What changed my mind was this: as I type this, the city I live in officially has the worst air quality of anywhere on the planet. As it did yesterday, and likely will tomorrow. An area of Australia bigger than most countries has burned or is still on fire. Lives have been lost, homes destroyed and half a billion wild animals are believed dead. And the fires – and the climate change fuelling them – are only one of many, many problems facing the world.
Things aren’t fine, and there’s no sense in pretending they are. Whether it’s personal or global, one way or another, we’re all in a fight now. There are no longer sidelines to sit on, if there ever were. The only really choice is what battles you’ll fight: choose something from the smorgasbord and take up arms.
I don’t usually hold with New Year’s resolutions, but I think this is mine. I’ve been tired all year, too flat with emotional exhaustion to do anything but rest and heal.

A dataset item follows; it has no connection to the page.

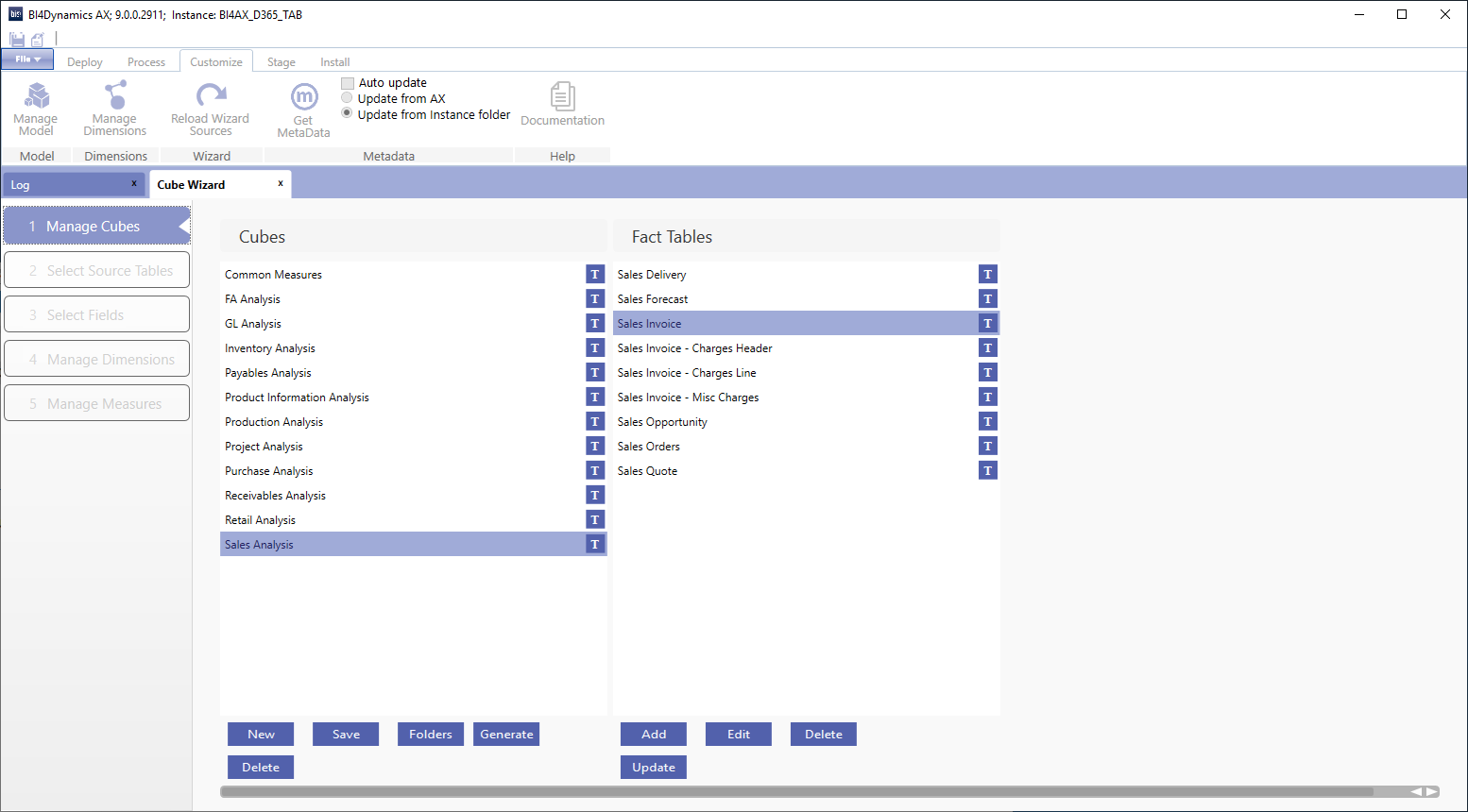The height and width of the screenshot is (812, 1468).
Task: Open the File dropdown menu
Action: click(x=27, y=59)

It’s time to wake up. It’s time to stop feeling helpless. It’s time to turn that simmering frustration and anger into something useful.
After a long drought – by which I mean, playing lots of video games and converting a small fraction of the unread contents of my Kindle to not-unread – I’ve managed to eke out a few words over the past couple of days. Nothing too impressive, but dipping my toes back in the water has not so far resulted in anything freezing solid and snapping off.
For a while there I wasn’t sure. My story engine has kept ticking over quietly in the background, coming up with characters and situations and so forth, but the desire to sit at a keyboard and flesh those ideas out has quieter than a grizzly in winter.
What I’ve been working on is a new story, with an imminent deadline. I tend to find it’s good for me to have a target to work toward but this time around I’m not troubled if I don’t make the due date. I’m not planning to burn out again for the sake of one gig, however cool.
Meanwhile my other unfinished stories from earlier in the year (and last year and the year before that, now that I think about it) are standing just offstage with their hands on their hips and an exasperated expression. They are cross with me and rightly so. So be it. I refuse to accept their scorn at the moment. They can wait until I’m done with this other thing.